• [Recorded information]
****************************************
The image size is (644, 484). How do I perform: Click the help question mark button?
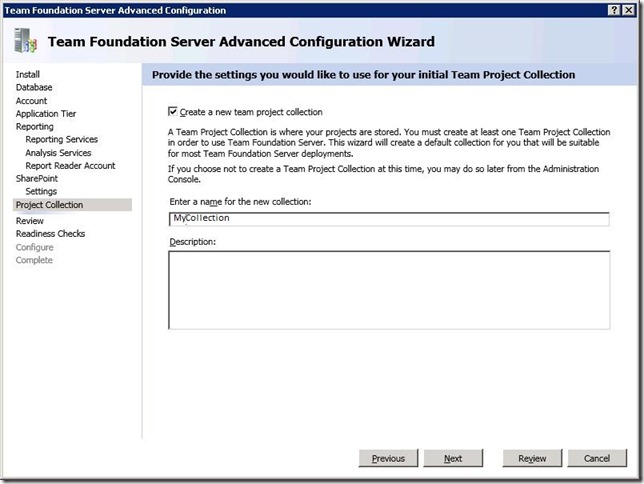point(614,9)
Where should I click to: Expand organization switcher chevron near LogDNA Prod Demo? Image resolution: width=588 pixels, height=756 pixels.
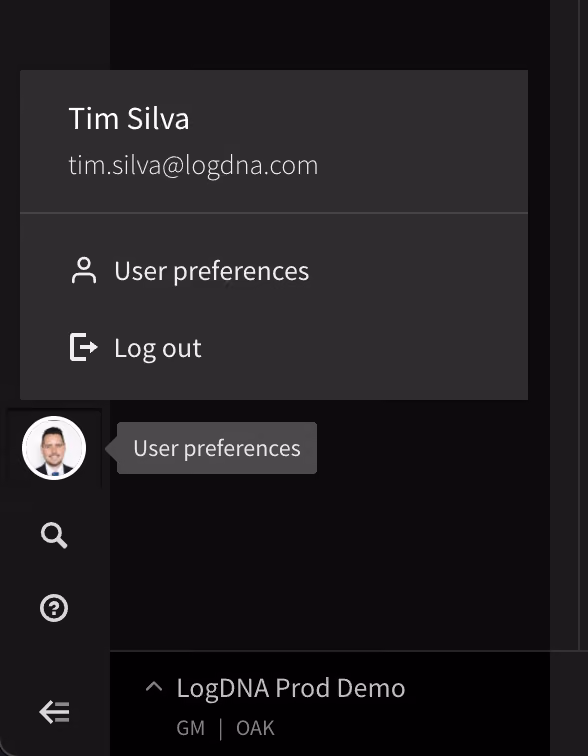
****************************************
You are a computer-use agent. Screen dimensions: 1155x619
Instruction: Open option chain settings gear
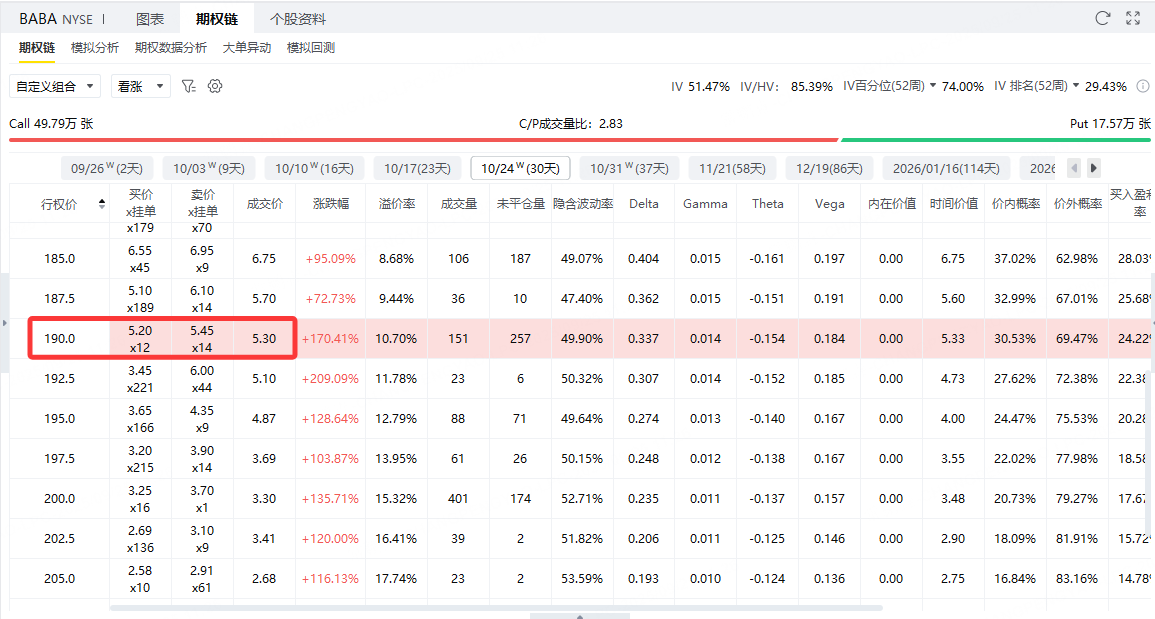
****************************************
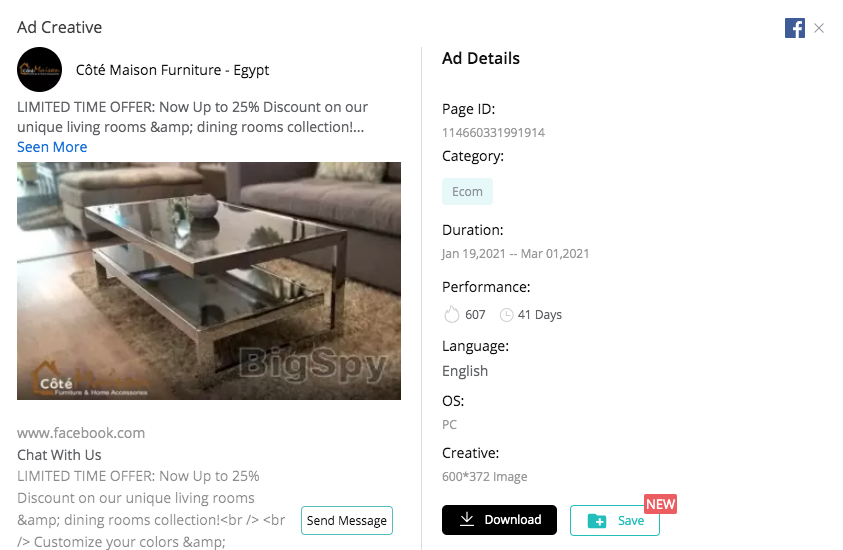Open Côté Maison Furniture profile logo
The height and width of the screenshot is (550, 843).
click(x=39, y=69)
****************************************
• [Activity]
Here the job is to copy the stretch of records from the line containing "The image size" through the line containing "Where should I", word for word. Leave every picture out.

• [Finished task]
The image size is (644, 484). How do I perform: Click the help question mark button?
point(614,9)
Where should I click to: Expand organization switcher chevron near LogDNA Prod Demo? Image resolution: width=588 pixels, height=756 pixels.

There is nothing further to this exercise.